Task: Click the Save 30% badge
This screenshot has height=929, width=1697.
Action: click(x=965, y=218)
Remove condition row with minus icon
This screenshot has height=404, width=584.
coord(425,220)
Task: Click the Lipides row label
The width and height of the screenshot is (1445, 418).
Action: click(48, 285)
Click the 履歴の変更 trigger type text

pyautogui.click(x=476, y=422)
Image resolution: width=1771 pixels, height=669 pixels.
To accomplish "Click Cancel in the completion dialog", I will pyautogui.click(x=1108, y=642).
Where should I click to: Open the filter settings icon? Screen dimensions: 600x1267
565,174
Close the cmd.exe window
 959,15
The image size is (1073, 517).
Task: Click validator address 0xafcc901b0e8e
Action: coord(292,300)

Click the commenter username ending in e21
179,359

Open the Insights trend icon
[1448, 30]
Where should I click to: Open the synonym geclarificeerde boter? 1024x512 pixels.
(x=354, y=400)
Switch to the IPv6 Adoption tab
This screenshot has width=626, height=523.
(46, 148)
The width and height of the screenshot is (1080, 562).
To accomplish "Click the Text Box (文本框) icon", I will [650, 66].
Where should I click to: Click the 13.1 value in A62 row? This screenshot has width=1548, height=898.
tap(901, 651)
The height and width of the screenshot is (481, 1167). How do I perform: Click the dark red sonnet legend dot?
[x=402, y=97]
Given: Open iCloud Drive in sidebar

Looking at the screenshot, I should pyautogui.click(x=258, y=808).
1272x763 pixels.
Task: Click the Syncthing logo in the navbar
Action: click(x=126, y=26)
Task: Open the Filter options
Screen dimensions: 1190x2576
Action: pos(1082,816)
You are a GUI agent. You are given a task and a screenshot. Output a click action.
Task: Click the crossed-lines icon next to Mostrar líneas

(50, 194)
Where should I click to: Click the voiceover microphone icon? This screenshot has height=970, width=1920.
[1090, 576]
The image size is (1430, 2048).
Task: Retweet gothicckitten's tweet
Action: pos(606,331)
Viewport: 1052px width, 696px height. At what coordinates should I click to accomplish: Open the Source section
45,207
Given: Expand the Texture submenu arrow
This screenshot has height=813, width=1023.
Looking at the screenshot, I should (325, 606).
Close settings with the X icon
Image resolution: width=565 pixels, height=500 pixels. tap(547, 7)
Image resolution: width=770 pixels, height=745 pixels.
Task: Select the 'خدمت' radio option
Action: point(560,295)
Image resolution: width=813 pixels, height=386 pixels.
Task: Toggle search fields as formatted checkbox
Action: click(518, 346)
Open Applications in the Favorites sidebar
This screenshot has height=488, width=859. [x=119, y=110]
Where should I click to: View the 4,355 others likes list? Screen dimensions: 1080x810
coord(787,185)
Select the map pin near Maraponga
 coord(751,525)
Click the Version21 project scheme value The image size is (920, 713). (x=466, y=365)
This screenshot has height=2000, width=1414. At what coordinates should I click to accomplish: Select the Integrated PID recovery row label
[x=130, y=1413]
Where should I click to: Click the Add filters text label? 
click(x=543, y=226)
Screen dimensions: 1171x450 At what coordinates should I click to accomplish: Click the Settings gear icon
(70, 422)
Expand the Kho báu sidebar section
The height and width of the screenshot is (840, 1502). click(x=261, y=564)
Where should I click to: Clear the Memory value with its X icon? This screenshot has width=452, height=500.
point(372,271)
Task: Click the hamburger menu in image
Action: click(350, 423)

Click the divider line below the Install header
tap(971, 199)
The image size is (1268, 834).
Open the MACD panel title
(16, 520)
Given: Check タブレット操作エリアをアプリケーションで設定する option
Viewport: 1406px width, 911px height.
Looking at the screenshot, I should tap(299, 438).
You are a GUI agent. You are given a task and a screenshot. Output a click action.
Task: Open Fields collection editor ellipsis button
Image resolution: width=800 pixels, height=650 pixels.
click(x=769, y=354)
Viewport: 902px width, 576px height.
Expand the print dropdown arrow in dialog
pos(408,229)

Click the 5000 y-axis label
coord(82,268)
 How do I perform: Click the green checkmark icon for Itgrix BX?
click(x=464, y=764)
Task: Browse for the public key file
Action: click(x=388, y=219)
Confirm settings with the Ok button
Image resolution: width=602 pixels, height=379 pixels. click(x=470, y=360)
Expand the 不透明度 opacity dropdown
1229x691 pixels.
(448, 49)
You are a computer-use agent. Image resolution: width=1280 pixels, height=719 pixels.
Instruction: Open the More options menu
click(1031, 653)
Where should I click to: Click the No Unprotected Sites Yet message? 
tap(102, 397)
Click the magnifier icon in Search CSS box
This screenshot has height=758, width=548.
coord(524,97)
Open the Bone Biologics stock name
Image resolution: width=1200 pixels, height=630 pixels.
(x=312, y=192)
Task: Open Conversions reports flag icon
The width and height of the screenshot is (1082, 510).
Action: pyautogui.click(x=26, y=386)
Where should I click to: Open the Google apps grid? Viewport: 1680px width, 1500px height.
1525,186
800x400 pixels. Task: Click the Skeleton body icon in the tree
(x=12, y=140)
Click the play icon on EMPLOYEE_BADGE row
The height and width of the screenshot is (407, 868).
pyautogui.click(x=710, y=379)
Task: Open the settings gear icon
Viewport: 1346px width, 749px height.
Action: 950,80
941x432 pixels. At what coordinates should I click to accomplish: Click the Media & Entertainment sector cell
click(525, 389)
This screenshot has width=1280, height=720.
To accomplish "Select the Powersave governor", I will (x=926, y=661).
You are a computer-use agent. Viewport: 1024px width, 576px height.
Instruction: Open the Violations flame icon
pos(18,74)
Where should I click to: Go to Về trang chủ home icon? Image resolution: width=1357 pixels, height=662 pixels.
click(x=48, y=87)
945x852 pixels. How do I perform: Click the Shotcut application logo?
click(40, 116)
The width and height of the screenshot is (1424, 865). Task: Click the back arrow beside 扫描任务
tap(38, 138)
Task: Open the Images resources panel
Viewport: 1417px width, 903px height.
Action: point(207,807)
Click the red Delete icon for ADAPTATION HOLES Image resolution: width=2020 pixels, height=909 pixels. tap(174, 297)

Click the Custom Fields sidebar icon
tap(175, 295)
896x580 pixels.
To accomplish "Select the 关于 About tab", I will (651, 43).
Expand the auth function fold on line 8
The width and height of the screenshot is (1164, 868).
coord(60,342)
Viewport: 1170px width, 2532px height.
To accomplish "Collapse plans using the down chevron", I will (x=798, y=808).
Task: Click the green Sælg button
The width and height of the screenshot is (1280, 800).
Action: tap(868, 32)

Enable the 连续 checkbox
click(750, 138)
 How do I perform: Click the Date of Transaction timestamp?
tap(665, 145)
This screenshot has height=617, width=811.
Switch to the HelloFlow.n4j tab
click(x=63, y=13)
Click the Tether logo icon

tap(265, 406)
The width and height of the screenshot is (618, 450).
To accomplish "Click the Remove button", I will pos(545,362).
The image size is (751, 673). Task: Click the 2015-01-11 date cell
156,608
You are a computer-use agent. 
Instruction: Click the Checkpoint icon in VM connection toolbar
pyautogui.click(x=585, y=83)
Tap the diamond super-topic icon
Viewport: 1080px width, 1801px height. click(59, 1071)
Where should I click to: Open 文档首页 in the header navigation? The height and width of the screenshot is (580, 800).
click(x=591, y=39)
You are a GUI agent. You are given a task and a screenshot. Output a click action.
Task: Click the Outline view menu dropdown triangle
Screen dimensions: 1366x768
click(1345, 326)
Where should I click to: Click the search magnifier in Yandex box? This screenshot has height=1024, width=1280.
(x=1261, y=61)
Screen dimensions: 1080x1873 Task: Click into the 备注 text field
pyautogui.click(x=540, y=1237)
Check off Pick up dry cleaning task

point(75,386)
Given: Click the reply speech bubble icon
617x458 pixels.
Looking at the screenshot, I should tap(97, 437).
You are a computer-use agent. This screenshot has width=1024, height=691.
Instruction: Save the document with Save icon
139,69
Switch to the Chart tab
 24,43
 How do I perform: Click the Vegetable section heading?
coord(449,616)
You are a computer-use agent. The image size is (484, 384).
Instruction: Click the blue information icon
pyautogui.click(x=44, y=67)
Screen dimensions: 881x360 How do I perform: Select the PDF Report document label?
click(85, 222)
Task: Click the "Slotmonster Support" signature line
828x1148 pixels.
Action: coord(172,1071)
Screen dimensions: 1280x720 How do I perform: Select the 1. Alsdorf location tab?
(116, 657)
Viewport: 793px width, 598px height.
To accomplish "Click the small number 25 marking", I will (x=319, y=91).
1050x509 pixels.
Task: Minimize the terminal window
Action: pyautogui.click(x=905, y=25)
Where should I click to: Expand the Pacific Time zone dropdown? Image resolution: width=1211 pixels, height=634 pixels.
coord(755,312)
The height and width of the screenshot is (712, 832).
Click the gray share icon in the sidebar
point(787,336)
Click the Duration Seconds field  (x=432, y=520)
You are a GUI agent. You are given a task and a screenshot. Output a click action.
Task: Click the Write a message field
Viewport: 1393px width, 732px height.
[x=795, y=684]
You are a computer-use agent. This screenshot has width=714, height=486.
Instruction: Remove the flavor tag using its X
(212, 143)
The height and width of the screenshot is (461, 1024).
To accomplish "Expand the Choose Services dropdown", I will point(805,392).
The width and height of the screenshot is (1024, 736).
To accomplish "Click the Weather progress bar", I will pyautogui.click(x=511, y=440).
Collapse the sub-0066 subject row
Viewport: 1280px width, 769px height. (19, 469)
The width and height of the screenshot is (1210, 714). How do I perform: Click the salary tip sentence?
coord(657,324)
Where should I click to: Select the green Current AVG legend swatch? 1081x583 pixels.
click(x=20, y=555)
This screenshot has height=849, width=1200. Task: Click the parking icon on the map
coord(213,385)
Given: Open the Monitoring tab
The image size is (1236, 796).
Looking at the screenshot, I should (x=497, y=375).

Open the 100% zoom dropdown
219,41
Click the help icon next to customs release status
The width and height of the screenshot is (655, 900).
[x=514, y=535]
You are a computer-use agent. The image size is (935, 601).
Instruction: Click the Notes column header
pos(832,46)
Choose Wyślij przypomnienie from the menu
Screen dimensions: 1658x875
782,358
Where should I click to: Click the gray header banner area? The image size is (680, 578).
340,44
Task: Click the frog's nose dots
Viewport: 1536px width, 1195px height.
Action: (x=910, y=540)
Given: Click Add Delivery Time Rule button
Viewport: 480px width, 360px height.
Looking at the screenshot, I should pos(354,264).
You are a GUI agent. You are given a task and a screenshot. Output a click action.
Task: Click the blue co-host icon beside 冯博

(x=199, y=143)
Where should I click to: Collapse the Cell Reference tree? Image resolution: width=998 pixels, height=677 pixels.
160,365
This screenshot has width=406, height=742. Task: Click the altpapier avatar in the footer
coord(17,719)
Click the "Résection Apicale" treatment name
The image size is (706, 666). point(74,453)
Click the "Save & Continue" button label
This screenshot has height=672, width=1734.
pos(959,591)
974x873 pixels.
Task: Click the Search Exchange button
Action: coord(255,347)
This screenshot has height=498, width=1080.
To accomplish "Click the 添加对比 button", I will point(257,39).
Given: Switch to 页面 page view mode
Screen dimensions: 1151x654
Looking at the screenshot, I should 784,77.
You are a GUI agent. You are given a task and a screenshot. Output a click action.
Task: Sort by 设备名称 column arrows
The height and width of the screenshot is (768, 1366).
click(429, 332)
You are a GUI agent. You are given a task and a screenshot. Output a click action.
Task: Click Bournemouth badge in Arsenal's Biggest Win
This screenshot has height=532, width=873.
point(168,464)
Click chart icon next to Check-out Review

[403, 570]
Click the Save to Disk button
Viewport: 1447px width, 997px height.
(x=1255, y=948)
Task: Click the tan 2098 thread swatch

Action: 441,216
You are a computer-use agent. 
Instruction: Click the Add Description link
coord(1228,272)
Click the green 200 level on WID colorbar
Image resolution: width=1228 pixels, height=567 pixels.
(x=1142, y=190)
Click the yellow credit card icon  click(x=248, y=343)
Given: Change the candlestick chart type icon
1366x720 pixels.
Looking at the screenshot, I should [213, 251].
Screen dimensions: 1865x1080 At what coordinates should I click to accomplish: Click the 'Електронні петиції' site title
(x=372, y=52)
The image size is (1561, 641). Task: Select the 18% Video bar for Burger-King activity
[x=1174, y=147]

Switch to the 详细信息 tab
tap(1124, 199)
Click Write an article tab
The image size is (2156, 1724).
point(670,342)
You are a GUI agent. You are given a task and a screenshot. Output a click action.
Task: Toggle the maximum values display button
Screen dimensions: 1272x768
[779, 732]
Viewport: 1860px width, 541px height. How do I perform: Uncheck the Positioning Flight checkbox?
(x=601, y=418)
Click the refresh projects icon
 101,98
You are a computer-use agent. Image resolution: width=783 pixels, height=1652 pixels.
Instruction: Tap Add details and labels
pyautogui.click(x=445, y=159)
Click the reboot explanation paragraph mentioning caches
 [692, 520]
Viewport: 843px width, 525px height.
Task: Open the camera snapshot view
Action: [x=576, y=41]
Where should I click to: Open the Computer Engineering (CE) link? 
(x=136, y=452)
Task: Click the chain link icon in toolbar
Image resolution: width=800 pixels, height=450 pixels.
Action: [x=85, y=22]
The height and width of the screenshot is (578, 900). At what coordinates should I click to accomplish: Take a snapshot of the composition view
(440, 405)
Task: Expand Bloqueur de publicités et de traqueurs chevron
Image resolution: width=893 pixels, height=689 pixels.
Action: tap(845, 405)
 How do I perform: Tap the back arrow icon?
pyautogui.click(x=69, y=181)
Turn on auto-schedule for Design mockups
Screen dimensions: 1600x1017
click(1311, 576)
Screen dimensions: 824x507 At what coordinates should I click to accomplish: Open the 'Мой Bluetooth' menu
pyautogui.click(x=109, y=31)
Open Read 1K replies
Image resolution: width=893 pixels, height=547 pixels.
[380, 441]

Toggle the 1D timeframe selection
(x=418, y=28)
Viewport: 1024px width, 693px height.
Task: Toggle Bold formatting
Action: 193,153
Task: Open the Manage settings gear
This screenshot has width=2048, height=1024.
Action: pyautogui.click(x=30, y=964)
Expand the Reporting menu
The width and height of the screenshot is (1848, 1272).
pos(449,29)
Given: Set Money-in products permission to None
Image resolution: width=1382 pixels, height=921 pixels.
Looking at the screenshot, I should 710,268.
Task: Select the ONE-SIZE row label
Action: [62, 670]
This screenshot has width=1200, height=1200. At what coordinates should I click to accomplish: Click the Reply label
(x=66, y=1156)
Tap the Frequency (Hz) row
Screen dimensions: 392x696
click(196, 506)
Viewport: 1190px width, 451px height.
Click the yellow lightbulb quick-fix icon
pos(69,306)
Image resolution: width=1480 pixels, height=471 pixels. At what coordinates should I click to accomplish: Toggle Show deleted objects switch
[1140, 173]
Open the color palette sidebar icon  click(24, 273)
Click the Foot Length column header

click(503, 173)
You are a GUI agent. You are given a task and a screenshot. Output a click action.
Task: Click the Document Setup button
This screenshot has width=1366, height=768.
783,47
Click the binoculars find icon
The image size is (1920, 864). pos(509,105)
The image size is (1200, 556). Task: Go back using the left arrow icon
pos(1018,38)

-*-*-

Aim of the exercise:
Locate and copy each line in the data above that includes the word "chevron".

Solution to the problem:
To accomplish "Collapse plans using the down chevron", I will (x=798, y=808).
Task: Expand Bloqueur de publicités et de traqueurs chevron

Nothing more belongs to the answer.